Happy Gut Butter Chicken

This recipe is one of my all-time favourites, and a major crowd-pleaser. I’ve made it for dinner parties and without fail it is a hit every time! It also helps that it is simple and uses ingredients found in any supermarket.

What makes this a ‘happy gut’ recipe? Instead of heavy cream I use homemade cashew cream. Adding cashew cream makes the recipe rich and creamy, exactly what any butter chicken should be. Heavy cream is a dairy product with a lot of lactose. Lactose is a sugar and a very common food sensitivity. Unfermented dairy products like milk and cream are high in lactose, and commonly cause stomach upset. Lactose is also a sugar coveted by the ‘bad’ bacteria of the gut, and therefore should be eaten sparsely. Butter has next to no lactose content and therefore I use organic, grass-fed butter in this recipe, but it can easily be subbed out with ghee. Ghee is clarified butter, meaning all the milk solids have been removed and there are no traces of lactose left.

Blending the onions, garlic, and ginger into a paste gives you a smooth, silky sauce.
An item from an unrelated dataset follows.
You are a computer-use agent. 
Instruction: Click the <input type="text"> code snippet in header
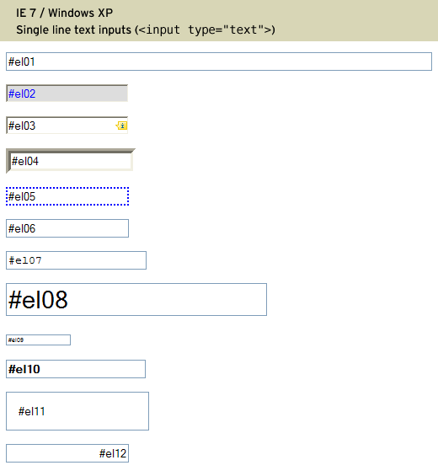coord(203,29)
Using whole cumin seeds adds a little texture without compromising the smoothness of the sauce. The oils found in whole spices add a richness that is unmatched by ground, so when a recipe calls for whole spices it is always a good idea to try your best to stick to it!

Toasted coconut rice is the perfect accompaniment to this butter chicken, find the recipe here.

*makes 6 servings

1/2 large yellow onion or 1 small one

6 cloves garlic

1 1/2 inches ginger

2 tbsp almond oil, melted coconut oil, or cold-pressed canola oil

6 tbsp grass-fed butter, divided

2 large chicken breasts (antibiotic-free)
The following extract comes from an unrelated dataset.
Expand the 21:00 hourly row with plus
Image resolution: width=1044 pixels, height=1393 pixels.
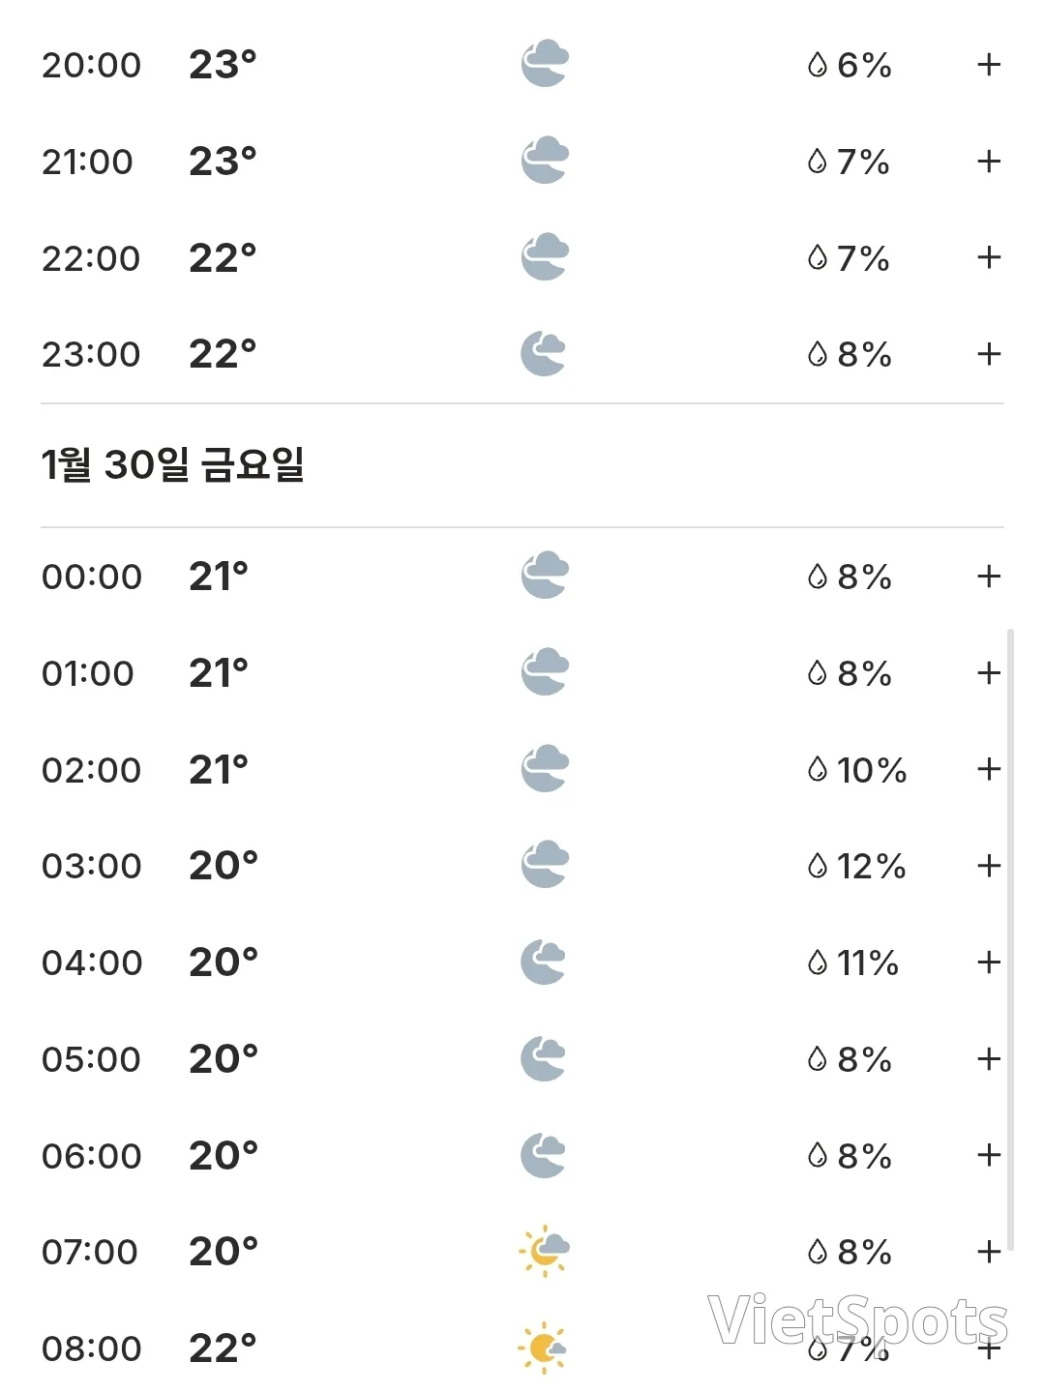click(x=988, y=161)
1 jalapeño or serrano pepper

1/4 tsp red chili powder (cayenne, kashmiri)

2 1/2 tbsp garam masala

2 tsp cumin seed (or 1 tsp ground cumin)

1 tsp paprika

2 tbsp tomato paste

2 cups tomato passata/ crushed tomatoes

1 1/2 cups homemade cashew cream (1/2 cup raw cashews, soaked + 1 cup water)

1 tbsp coconut sugar

Salt & pepper to taste

Fresh cilantro for serving

Coconut rice for serving (recipe here)

Blend the onion, garlic cloves, ginger and 2 tbsp oil into a paste and set aside.

Melt 2 tbsp butter in a large pot or saucepan on medium heat. cut the chicken breasts into 3/4-inch cubes and add to pot. Brown the chicken cubes in the butter for about 5 minutes, stirring occasionally. Remove from heat, transferring to a plate or bowl. The chicken does not have to be 100% cooked through yet.

Add 2 more tbsp butter to the pot along with onion, ginger and garlic paste. Pierce the hot pepper with a knife and add to the pot. Sauté on medium heat for 4-5 minutes. Add cumin, paprika, chili powder, garam masala and tomato paste, cooking for another minute.

Add tomato passata and stir until homogenous. Cook for about 5 minutes and then add the cashew cream and coconut sugar. Stir the sauce until completely mixed and adjust seasonings to your preference.

Add chicken cubes and simmer on low heat for 15-20 minutes.

Just before serving, stir in the remaining 2 tbsp butter.

Serve on a bed of your favourite rice topped with fresh cilantro.